F. Monitoring dan Evaluasi (Meliputi inkompatibilitas dan stabilitas


sediaan)
 Inkompatibilitas invitro
Ditandai dengan adanya kekeruhan, cloudness, endapan atau perubahan
warna.
 Inkompatibilitas farmakologi
Inkompatibilitas farmakologi dapat terjadi akibat interaksi obat-obat,
interaksi obat dengan penyakit yang di derita pasien. Adanya interaksi
farmakologi dapat mengakibatkan efek obat meningkat sehingga terjadi
toksisitas, atau menurunkan efek obat sehingga pengobatan menjadi
subterapetik.
 Problem sterilitas
Pencampuran bahan obat ke dalam larutan infus yang tidak menggunakan
cara-cara aseptik dapat mengakibatkan masuknya mikroorganisme
kedalam sediaan.
 Adanya partikel dalam sediaan parenteral
Artikel dapat berasal dari tutup karet vial, pecahan kaca pada saat
mematahkan ampul, rambut, atau kain petugas.
 Stabilitas produk iv admixture
Stabilitas produk iv admixture berkaitan dengan waktu kadaluwarsa obat-
obatan yang telah mengalami pencampuran.
 Sumber literatur yang tepat
Menurut USP (795), apoteker dapat menggunakan naskah publikasi untuk
mengetahui informasi mengenai stabilitas, kompatibilitas, dan degradasi
suatu obat. Prediksi beyond use date berdasarkan hasil publikasi, diagram,
tabel, dan sebagainya dapat digunakan untuk mengetahui beyond use date
teoritis. Prediksi beyond use date secara teori dapat menyebabkan asumsi
yang berbeda, kesalahan, atau ketidakakuratan. Besarnya kesalahan atau
ketidakakuratan tergantung pada perbedaan antara karakteristik produk
hasil racikan; seperti, komposisi, konsentrasi, volume, tipe kemasan,
bahan dari kemasan, dan karakteristik dari data stabilitas produk yang
akan digunakan. Semakin besarnya ketidakpastian dari penentuan beyond
use date secara teori menyebabkan perlunya penentuan beyond use date
secara eksperimental dari suatu racikan (Kupiec, 2003).
 Tes secara langsung
Perlu diketahui bahwa beyond use date yang valid hanya dapat diperoleh
melalui studi stabilitas produk spesifik. Stabilitas kuantitatif dapat
menggunakan HPLC (High Performance Liquid Chromatography) dan
GC (Gas Chromatography) untuk preparasi campuran tertentu (Kupiec,
2003).
 USP (795)
Menurut USP (795) untuk sediaan racikan berbentuk nonaqueuos liquid
dan padat, dimana obat hasil dari produksi pabrik merupakan bahan untuk
zat aktifnya, penentuan beyond use date tidak boleh lebih dari 25% dari
sisa waktu kadaluwarsa obat aslinya atau 6 bulan, dipilih yang lebih
singkat. Sediaan yang mengandung air yang dibuat dari sediaan padat,
penentuan beyond use date tidak boleh lebih dari 14 hari dengan
penyimpanan pada suhu dingin (Kupiec, 2003).

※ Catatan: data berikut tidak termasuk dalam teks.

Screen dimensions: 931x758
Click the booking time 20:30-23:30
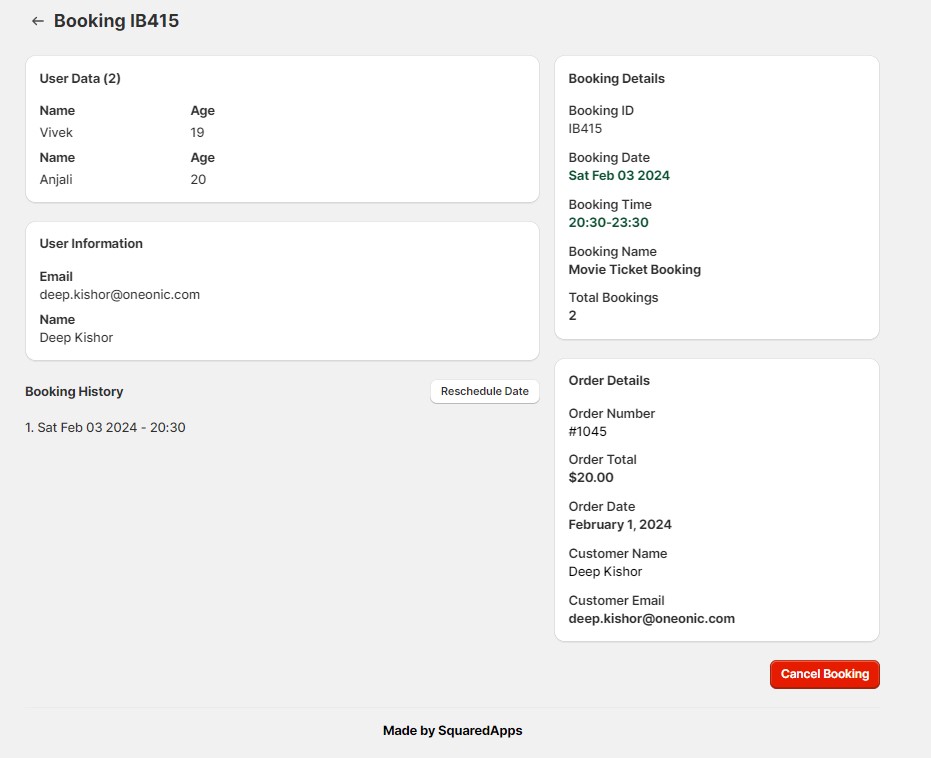click(608, 223)
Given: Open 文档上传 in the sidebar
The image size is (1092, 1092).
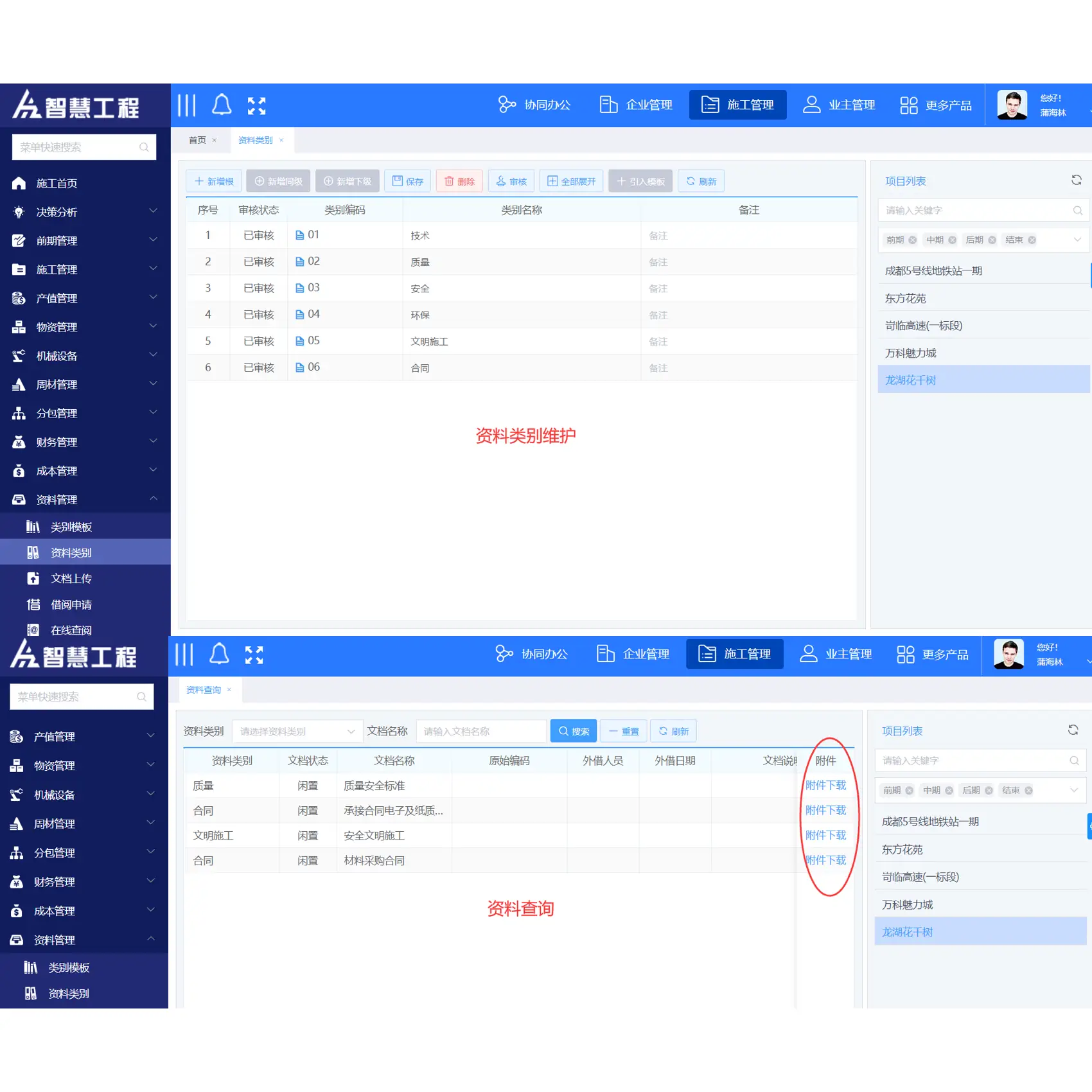Looking at the screenshot, I should (x=71, y=578).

 Data stabilitas primer adalah data pada produk obat yang disimpan pada
kemasan untuk dipasarkan dibawah kondisi penyimpanan untuk
merencanakan shelf life. Data ini merupakan akumulasi dari tes pada
waktu ke nol (sesaat setelah produksi) dan pada titik waktu penetapan
sebelumnya dari beyond use date yang diinginkan.

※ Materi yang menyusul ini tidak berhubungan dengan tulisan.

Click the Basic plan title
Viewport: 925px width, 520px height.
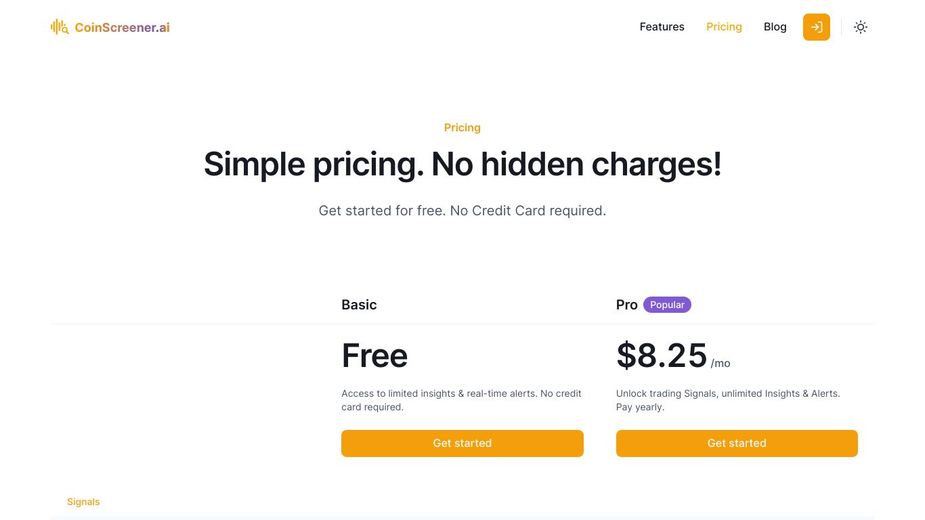(359, 305)
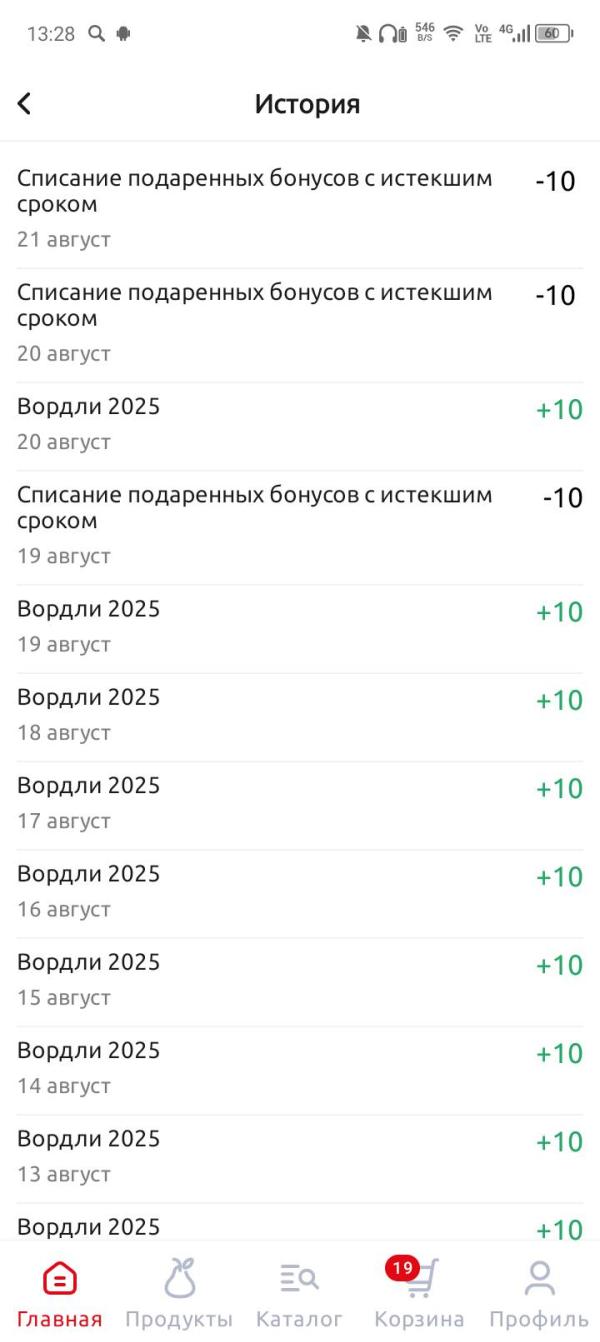The width and height of the screenshot is (600, 1342).
Task: Open the Главная home icon
Action: [59, 1278]
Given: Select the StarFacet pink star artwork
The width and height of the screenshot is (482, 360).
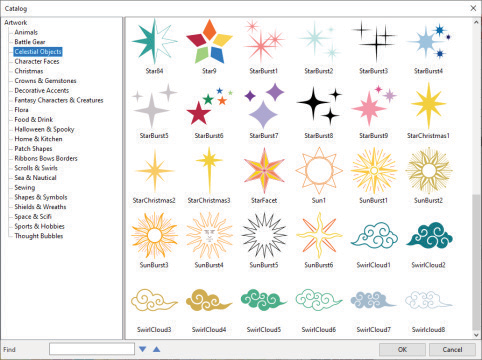Looking at the screenshot, I should (264, 171).
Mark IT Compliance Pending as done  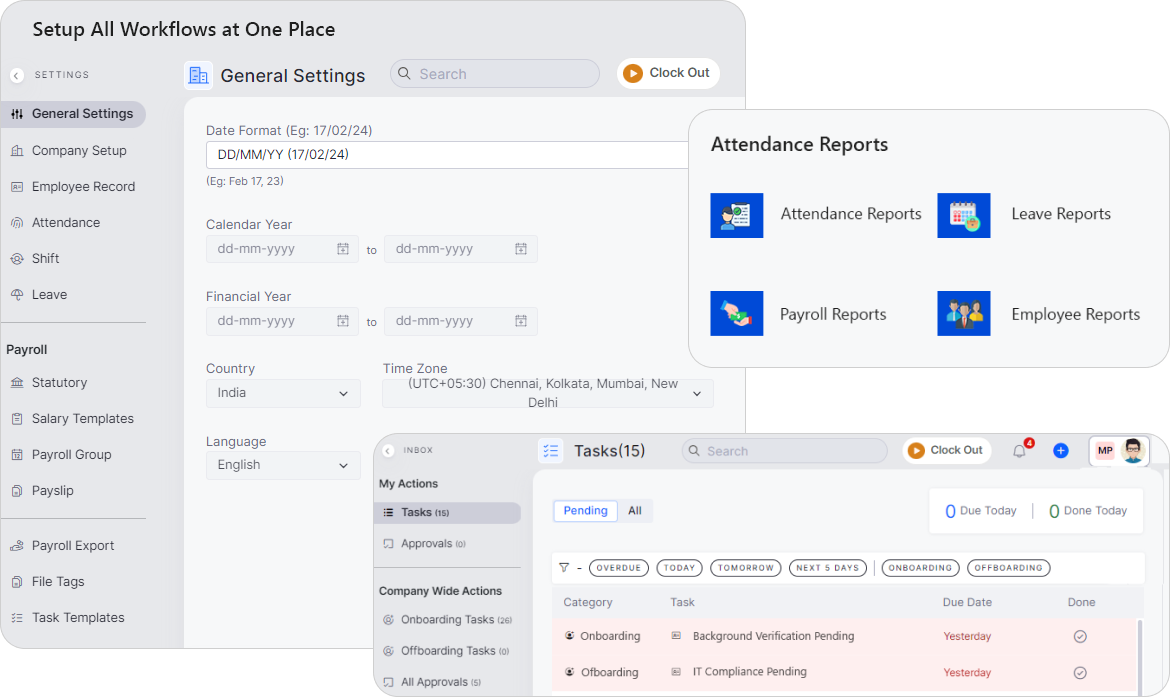tap(1080, 672)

 Frekuensi dari tes yang dilakukan harus cukup untuk dapat menentukan
stabilitas dari obat. Frekuensi dari tes secara normal untuk kondisi jangka
panjang adalah setiap 3 bulan selama 1 tahun pertama, setiap 6 bulan pada
tahun kedua dan kemudian dilakukan setiap tahunnya.

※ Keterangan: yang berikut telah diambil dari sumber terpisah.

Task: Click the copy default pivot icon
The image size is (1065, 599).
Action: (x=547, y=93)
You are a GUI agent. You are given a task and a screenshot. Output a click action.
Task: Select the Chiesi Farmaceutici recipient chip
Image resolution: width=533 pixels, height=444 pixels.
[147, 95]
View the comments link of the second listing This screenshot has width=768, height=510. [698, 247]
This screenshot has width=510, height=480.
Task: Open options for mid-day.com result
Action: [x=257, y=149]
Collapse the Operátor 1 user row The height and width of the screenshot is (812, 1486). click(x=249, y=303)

 Untuk mengetahui beyond use date selama 6 bulan, perlu dilakukan tes
pertama pada saat awal (waktu-0) kemudian dilakukan tes lagi pada bulan
ketiga dan keenam dengan kondisi penyimpanan 250C ± 20C/60% RH ±
5%, dengan menggunakan kondisi yang dipercepat, stabilitas selama 6
bulan dapat diprediksi setelah melakukan tes selama 1 bulan untuk
mendapatkan data beyond use date yang lebih cepat (Kupiec, 2003).